◆ WHAT TO PRODUCE ◆
Gather every line in the data below that contains the word "Select", and copy each one out in full.

◆ DATA FOR PROCESSING ◆
------------------------------

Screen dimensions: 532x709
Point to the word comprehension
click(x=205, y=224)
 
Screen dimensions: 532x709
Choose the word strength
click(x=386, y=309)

------------------------------

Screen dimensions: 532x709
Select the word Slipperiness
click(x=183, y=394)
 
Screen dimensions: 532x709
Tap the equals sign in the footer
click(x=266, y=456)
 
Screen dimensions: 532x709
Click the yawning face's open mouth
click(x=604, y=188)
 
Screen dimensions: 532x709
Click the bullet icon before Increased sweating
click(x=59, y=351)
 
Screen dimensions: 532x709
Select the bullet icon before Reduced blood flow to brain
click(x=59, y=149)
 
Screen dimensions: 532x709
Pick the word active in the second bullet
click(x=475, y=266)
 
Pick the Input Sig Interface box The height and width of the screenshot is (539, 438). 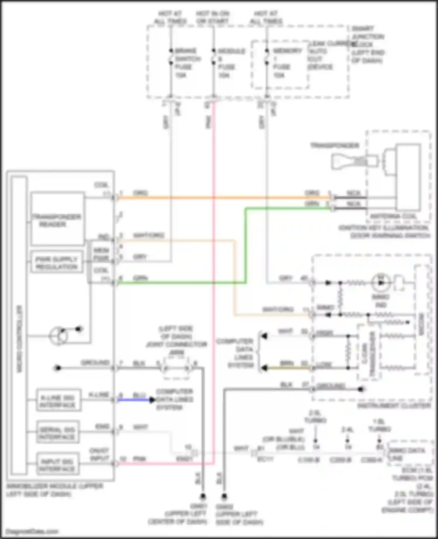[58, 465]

------------------------------

◆ WRITTEN ANSWER ◆
Select the word Slipperiness
Select the bullet icon before Reduced blood flow to brain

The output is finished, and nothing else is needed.